Re: Real-time projects that could use userspace RCU

"Paul E. McKenney" <paulmck@xxxxxxxxxxxxxxxxxx> · Sun, 13 Jun 2010 17:38:03 -0700

On Sun, Jun 13, 2010 at 04:51:19PM -0400, Mathieu Desnoyers wrote:
> * Paul E. McKenney (paulmck@xxxxxxxxxxxxxxxxxx) wrote:
> > On Tue, May 11, 2010 at 10:43:37AM -0400, Mathieu Desnoyers wrote:
> > > * Paul E. McKenney (paulmck@xxxxxxxxxxxxxxxxxx) wrote:
> > > > On Tue, May 11, 2010 at 09:14:04AM -0400, Mathieu Desnoyers wrote:
> > > > > * John Kacur (jkacur@xxxxxxxxxx) wrote:
> > > > > > On Tue, May 11, 2010 at 2:21 PM, Mathieu Desnoyers
> > > > > > <mathieu.desnoyers@xxxxxxxxxxxx> wrote:
> > > > > > > Hi Thomas,
> > > > > > >
> > > > > > > Paul told me you were quite interested in the userspace RCU library when he told
> > > > > > > you about it (http://lttng.org/urcu). Do you have some userspace applications or
> > > > > > > libraries with real-time needs in mind that could use it ? We could help moving
> > > > > > > them to liburcu. The wait-free read-side is, as you certainly know, a
> > > > > > > characteristic of RCU that can be very useful to RT applications.
> > > > > > >
> > > > > > > [CCing linux-rt-users, as it seems appropriate to ask them too.]
> > > > > > >
> > > > > > > Thanks,
> > > > > > 
> > > > > > Do you have any kind of benchmarks? If you had something appropriate
> > > > > > we could add it to the rt-tests suite (which includes cyclictest). Not
> > > > > > only would this provide an objective measure, but it could also act as
> > > > > > a reference implementation for userspace programmers.
> > > > > 
> > > > > Yes, the library already has its set of benchmark test programs. The results can
> > > > > be found in http://lttng.org/pub/thesis/desnoyers-dissertation-2009-12.pdf
> > > > > section 6.5. It shows that RCU read-side is a few orders of magnitude faster
> > > > > than lock-based approaches and scales linearly with the number of cores.
> > > > > 
> > > > > The same PDF, sections 7.6.2 and 7.6.3, presents the architecture-level modeling
> > > > > of the RCU mb algorithm in Promela, along with the formal proof by model
> > > > > checking for both correctness and progress (the read-side is proven wait-free).
> > > > > 
> > > > > > 
> > > > > > See here.
> > > > > > git clone git://git.kernel.org/pub/scm/linux/kernel/git/clrkwllms/rt-tests.git
> > > > > > 
> > > > > > cyclictest is the original program written by Thomas, maintained by
> > > > > > Clark Williams now.
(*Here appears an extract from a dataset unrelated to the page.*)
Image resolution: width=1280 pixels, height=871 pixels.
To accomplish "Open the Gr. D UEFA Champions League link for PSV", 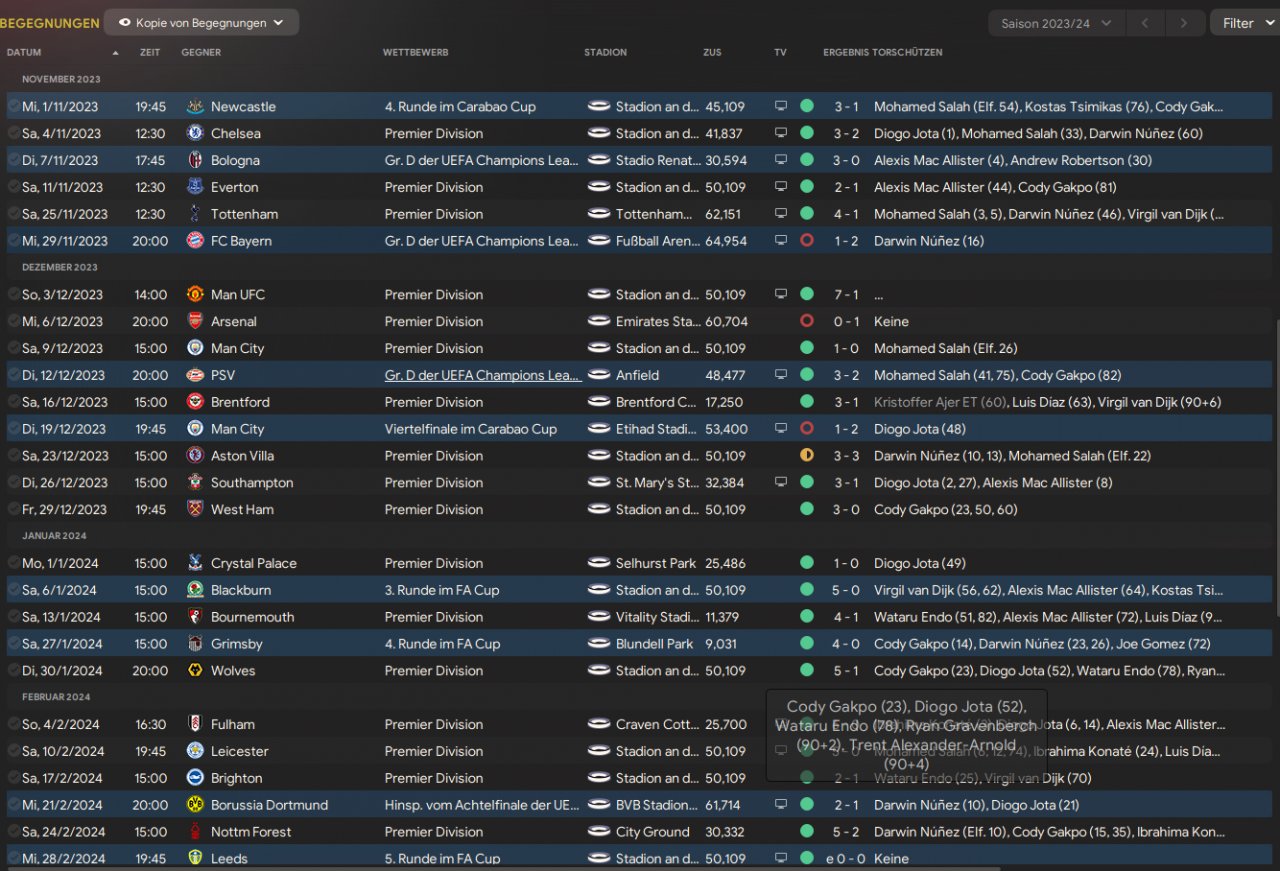I will tap(482, 376).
Most - but not all, of the additional tests are
> > > > > > modelled after this program, so you might want to have a look at that
> > > > > > if you're not already familiar with it.
> > > > > 
> > > > > Thanks for the pointer, I did know about cyclictest, but not the others. Since
> > > > > the read-side does not involve the OS nor blocking, I wonder which of these
> > > > > tests would be even a near-match though.
> > > > 
> > > > Why not add mutual-exclusion tests, including locking, per-thread locking,
> > > > reader-writer locking, and RCU?  The figure of merit would be maximum
> > > > latency rather than throughput, but the existing userspace-rcu tests should
> > > > be pretty close.
> > > > 
> > > 
> > > Do you mean adding our RCU tests to the rt-tests.git tree or adding more
> > > information in our own tests ? Also, the maximum latency is quite dependent on
> > > the rest of the workload running on the system, so we might have to generate
> > > such a workload while the test runs to give an interesting and accurate view of
> > > the maximum latency.
> > > 
> > > Maybe running one (or many) of the already existing rt-tests in parallel would
> > > do.
> > > 
> > > Thoughts ?
> > 
> > My thought was a variant of our existing RCU tests.  Something like:
> > 
> > 	clock_gettime();
> > 	pthread_mutex_lock();
> > 	clock_gettime();
> > 	/* compute latency, accumulate average and maximum */
> > 
> > The test thread would need to have real-time priority.  Then print the
> > maximums for various mechanisms.
> > 
> > Does this seem like a reasonable approach?
> 
> (sorry for delayed answer, I've been deeply focusing on ring buffer
> implementation lately)
> 
> Hrm, the only thing I'm afraid of is that RT latency tests is quite different
> from throughput benchmarks. Basically, for RCU throughput benchmark, just
> creating a few simple tests is fine. However, in the case of RT behavior
> testing, creating this test thread is just one part of the equation. Quickly
> reproducing conditions that can lead to priority inversions in an automated way
> should also be part of the picture.
> 
> In addition, we might want to measure the overall time it takes to get the lock,
> execute the C.S. and release the lock, rather that just assuming that only the
> "lock" part matters. Some "clever" token-based fair locking scheme can have a
> more evolved unlock primitive for instance.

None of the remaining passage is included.